Böttcherstrasse Bremen – Inszenierung mit brauner Vergangenheit ?

Die von 1922 bis 1931 errichtete Böttcherstrasse ist heute eine der wichtigsten touristischen Attraktionen Bremens. An die 100 Meter lang, meist rotbraun, sehr kunstvoll, und mit einer nicht unproblematischen Geschichte.

Bremen Böttcherstraße Portal mit 'Lichtbringer'
Bremen Böttcherstraße Portal mit ‚Lichtbringer‘

Am bekanntesten hier: das Paula-Modersohn-Becker-Haus.
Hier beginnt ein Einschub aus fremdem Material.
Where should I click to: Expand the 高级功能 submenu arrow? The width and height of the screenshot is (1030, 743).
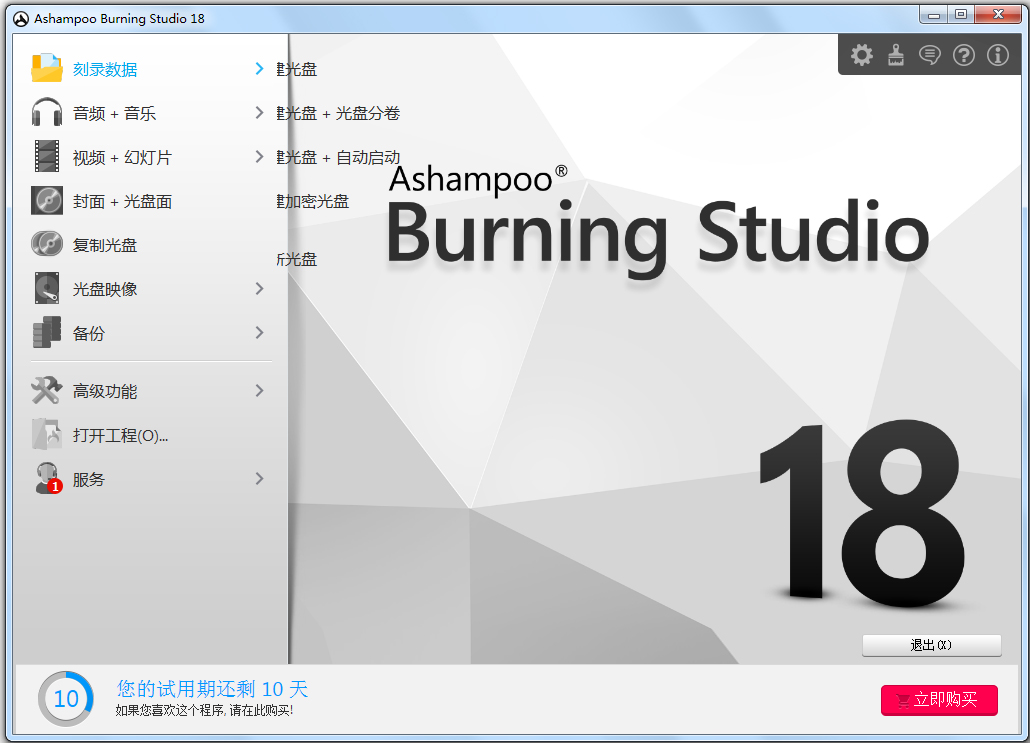[x=259, y=391]
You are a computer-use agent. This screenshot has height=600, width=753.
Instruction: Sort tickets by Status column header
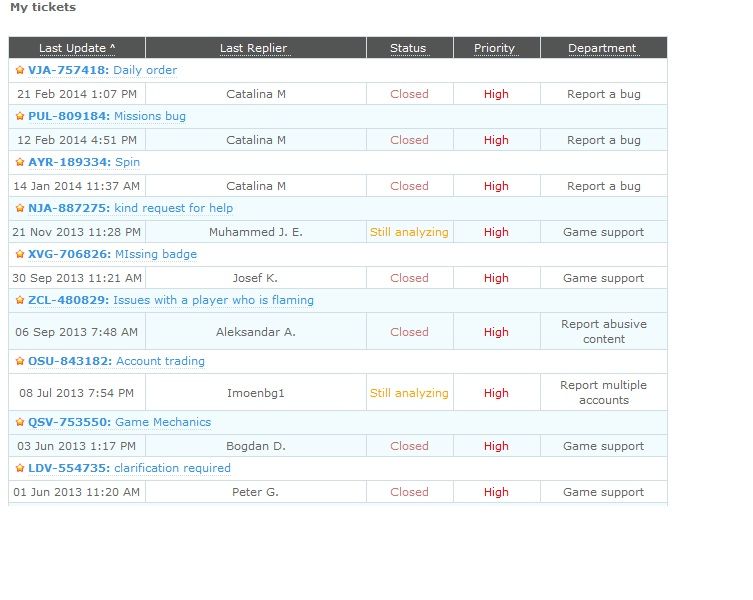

Aber die Böttcherstrasse ist insgesamt ein Museum und Herberge zahlreicher Sehenswürdigkeiten.

Tausende Touristen schlendern durch die Böttcherstraße, die immer mehr als ’nur‘ Kulturträger war. Oft diente sie auch als Propaganda-Instrument von Unternehmer und Unternehmen. Und nur wenige Touristen machen sich Gedanken über die Hintergründe und Entstehungsgeschichte dessen, was sie hier bestaunen.

Wenige wissen z.B. – auch angesichts fehlender Hinweise – um die Geschichte des ‚Lichtbringer‘, den Hoetger 1936 schuf, und über den Roselius am 18. September 1936 in einem Brief an den Bremer NS- Bürgermeister Heider schrieb, er stelle „den Sieg unseres Führers über die Mächte der Finsternis“ dar.
Hoetger selbst:

„Gibt es wohl einen höheren Ausdruck der Verehrung unserer vom Führer geschaffenen Zeit, wie es sich in meinem neuen Relief „Der Lichtbringer“ offenbart?“

Bernhard Hoetger in einem Brief

Geschichte der Böttcherstrasse

Ermöglicht wurde die Böttcherstrasse in ihrer heutigen Form durch den Bremer Kaffeehändler Ludwig Roselius. Er war u.a. Gründer und zeitlebens Mehrheitseigner von und reich geworden mit dem koffeinfreien ‘Kaffee Hag’.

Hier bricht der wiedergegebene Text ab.